I would imagine that if tape...er um film tension could be maintained via the reels that it could work fine with a single capstan system for autoreverse...I own a TEAC X-3R and it's later identical cousin the X-300R that are 3 motor single capstan auto reverse stereo RTR tape decks... Most other RTRs especially ones that could record in both directions (the Teac only recorded in one direction because it only 3 had heads and erase would be on the wrong side of the record head in reverse) had 2 capstans as did most autoreverse cassette decks, but there's probably a single capstan auto reverse cassette deck out there too.

I don't know if there's any good videos of the B&K 1077 analyst out there but it too is a flying spot scanner....In a nutshell a magnetically deflected camera tube is always going to be significantly more complex and expensive than a CRT. A high speed light sensor that only measures the light of one fixed point is always going to be cheaper than a camera even if it needs a CRT display tube to be paired with it to do the scanning for it*....Which is exactly what a flying spot scanner CRT does.
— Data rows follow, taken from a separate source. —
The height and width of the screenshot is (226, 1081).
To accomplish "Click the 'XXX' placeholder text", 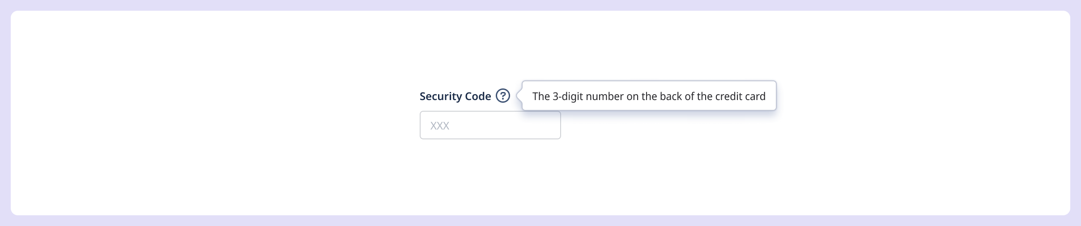I will [x=439, y=126].
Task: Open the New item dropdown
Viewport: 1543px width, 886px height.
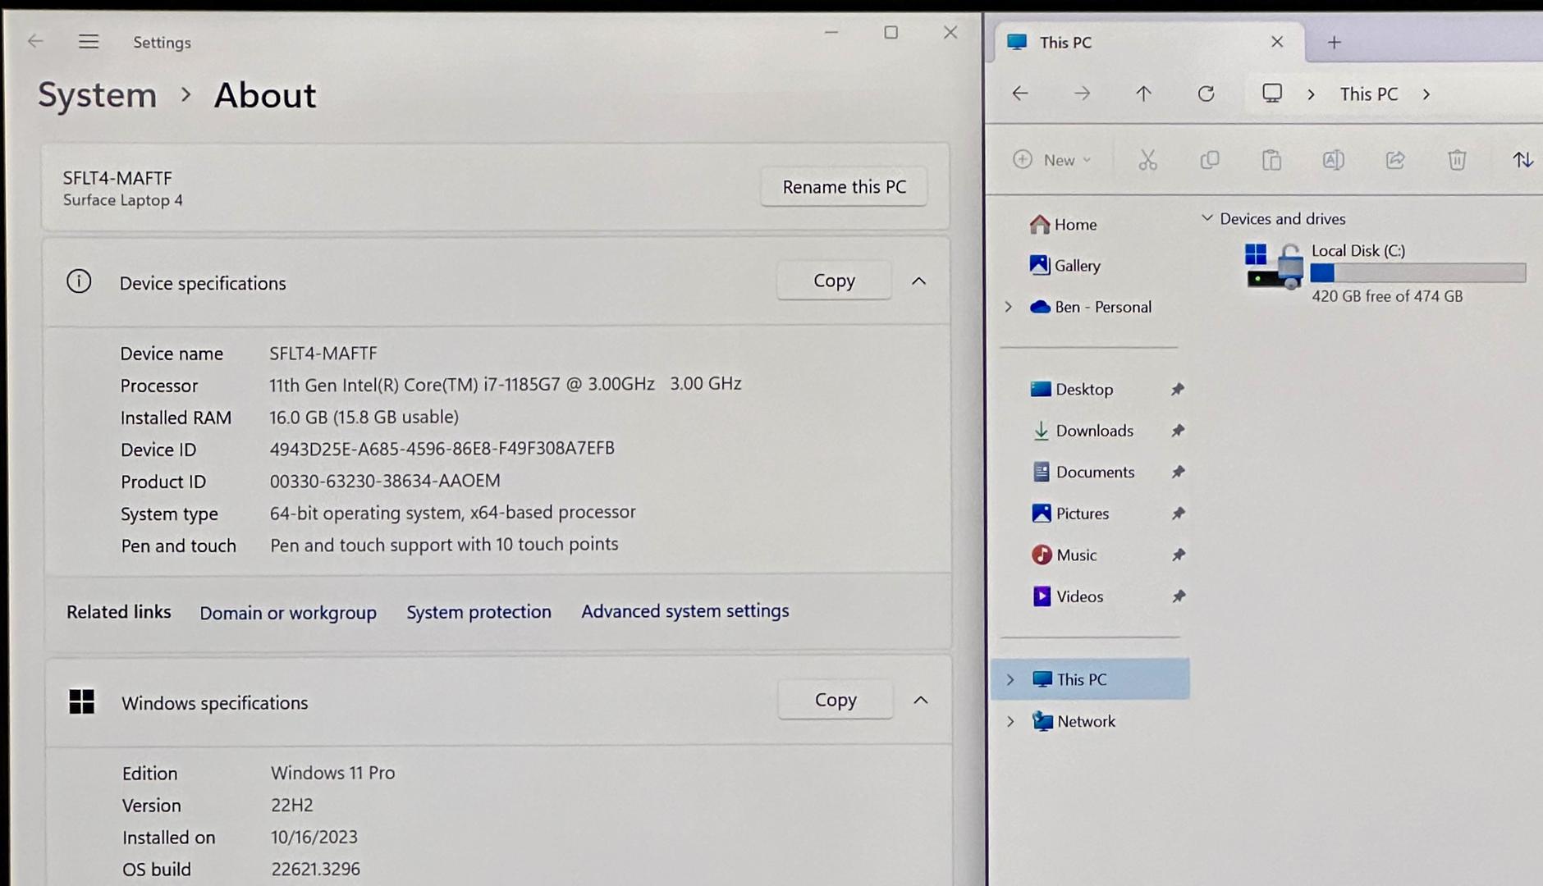Action: (1052, 160)
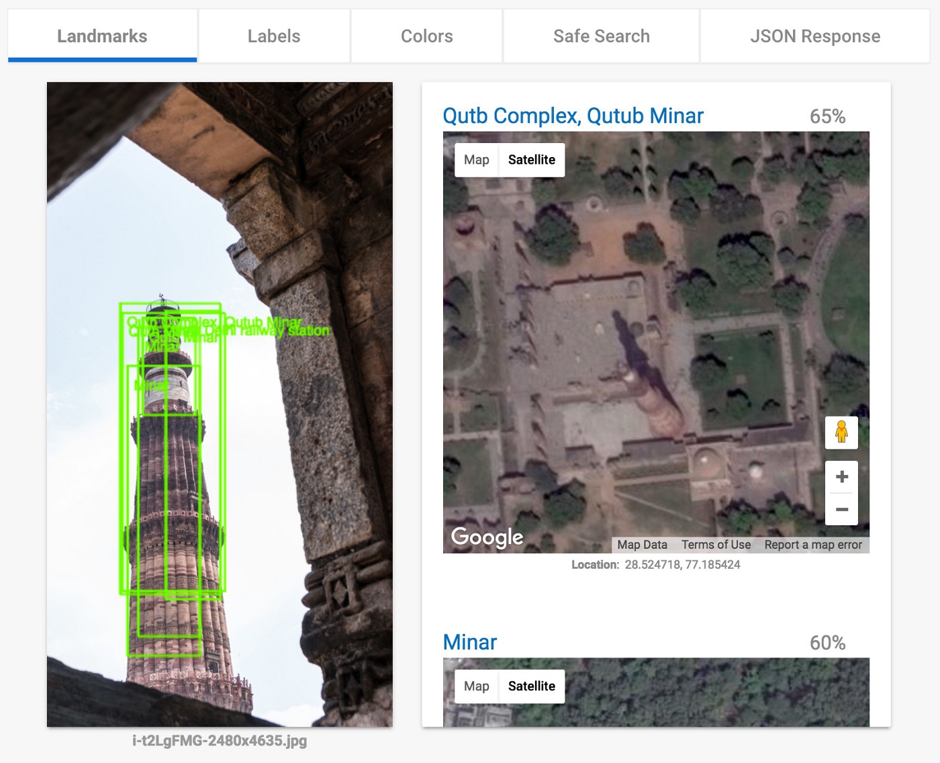Switch first map to Map view
This screenshot has width=940, height=763.
[x=476, y=160]
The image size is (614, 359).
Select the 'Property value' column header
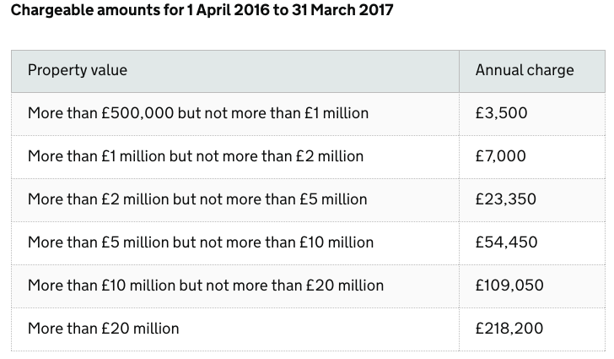[x=78, y=70]
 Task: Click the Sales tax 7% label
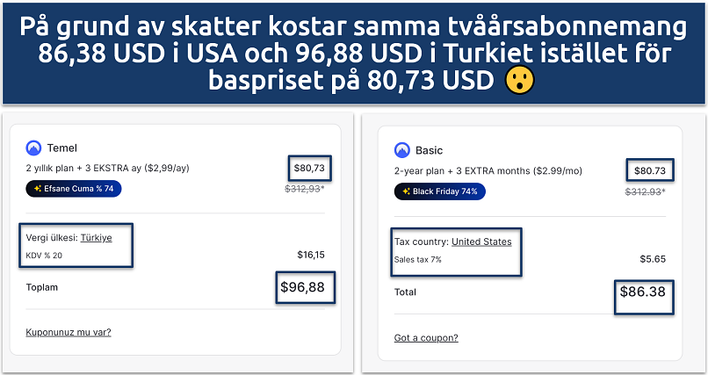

In a flying spot film scanner the film frame is placed over a CRT with short persistence phosphor (essentially only the point on screen that the beam of the gun is on at that instant is lit) set up to create a blank white raster...The CRT light projects through the film and since the only light at any given instant is from the specific spot on the film over the light from the CRT screen at the point the beam is at at that instant the light that passes through the film is exactly what the base band video signal looks like minus the sync (which would be added later) and a simple cheap single point photoelectric device can convert the light to electronic video.

*Heck in the late 60s Sylvania came out with the slide theater console it was a 23" color TV packaged with a full color flying spot slide scanner. It used a hidden smaller white phosphor CRT that projected through the film onto dichloric mirrors that split the light into separate R, G, and B primary color paths that each had a photoelectric device (photo multiplier tube IIRC) to convert them to electrical signals that were passed the main (color) CRT the viewer would watch.